Но помимо вышеназванных к монголам принадлежали и найманы. Правитель кереитов Тоорил получил королевский титул от чжурчжэней (Ванхан). В 1201 г. найманы отвоевали у Си Ляо Тарбагатай и Западную Халху, но через пять лет сами опять были покорены монголами.

Где-то в восточных предгорьях Алтая Чан Чунь впервые увидел мусульман и поля, орошаемые арыками, а также переселенных сюда ремесленников-китайцев [13, 292—293]. По слухам, дошедшим до него, к северу от найманов в стране Кянькяньчжоу (киргизов?) добывается железо, есть белки и живут китайские ткачи [13, 339]. Так обстояло дело с монголо-татарами 2.

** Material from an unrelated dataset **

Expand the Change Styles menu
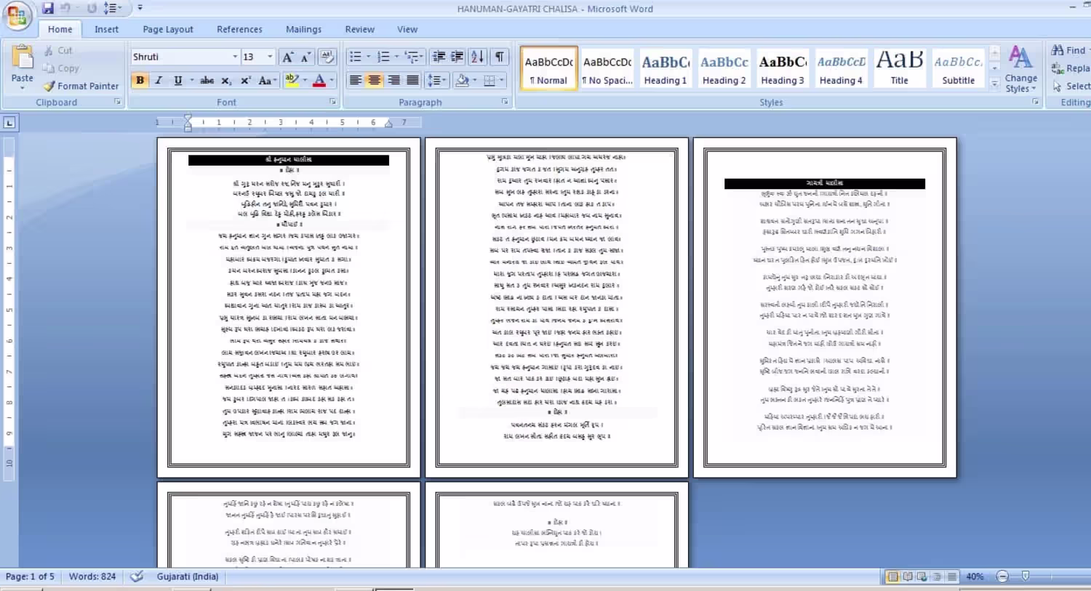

Тангутское государство Ся или Си Ся, т. е. Западное Ся (1032— 1227), глубоко вклинивалось в цзиньские владения в Китае. Много тангутов жило и на территории Цзинь. Отношения между чжурчжэнями и тангутами развивались с учетом этих двух обстоятельств и политики предоставления максимальных привилегий некитайскому населению империи. В 1124 г. тангуты признали верховный сюзеренитет Цзинь.

К 1131 г. чжурчжэни овладели Ланьчжоу, бассейном р. Синин, оз. Кукунор, округом Хэчжоу и на тангутско-чжурчжэньской границе официально установился мир, который не нарушался свыше восьмидесяти лет, пока тангуты числились данниками Цзинь [15, цз. 38]. Это состояние мира прерывалось лишь пограничными инцидентами и набегами: «Пограничное население Си Ся, соседней с Шэньси, своевольно перешло границу и разбойничало» [15, цз. 50]. Для предупреждения таких набегов чжурчжэни построили вдоль границы свыше десятка крепостей [15, цз. 96]. Тем не менее в летописи часто упоминается о разграблении городов в цзиньском государстве, например Цзячжоу, Хуайчжоу, Хуань-

____________

2. Общие сведения о них можно найти во многих трудах. Кроме цитированных работ В. П.- Васильева и Н. Я. Бичурина см. [1, 2, 18].

[35]

чжоу, Хэань {15, цз. 13— 14]. По-видимому, в связи с одним из таких происшествий Цзинь послала своих эмиссаров к тибетским фаням, дабы побудить последних к действиям против тангутов [15, цз. 113]. Но обычно отношения между двумя государствами развивались спокойно: тангутские послы в надлежащее время приезжали к цзиньскому двору с поздравлениями по случаю наступления Нового года или дня рождения императора и т. д.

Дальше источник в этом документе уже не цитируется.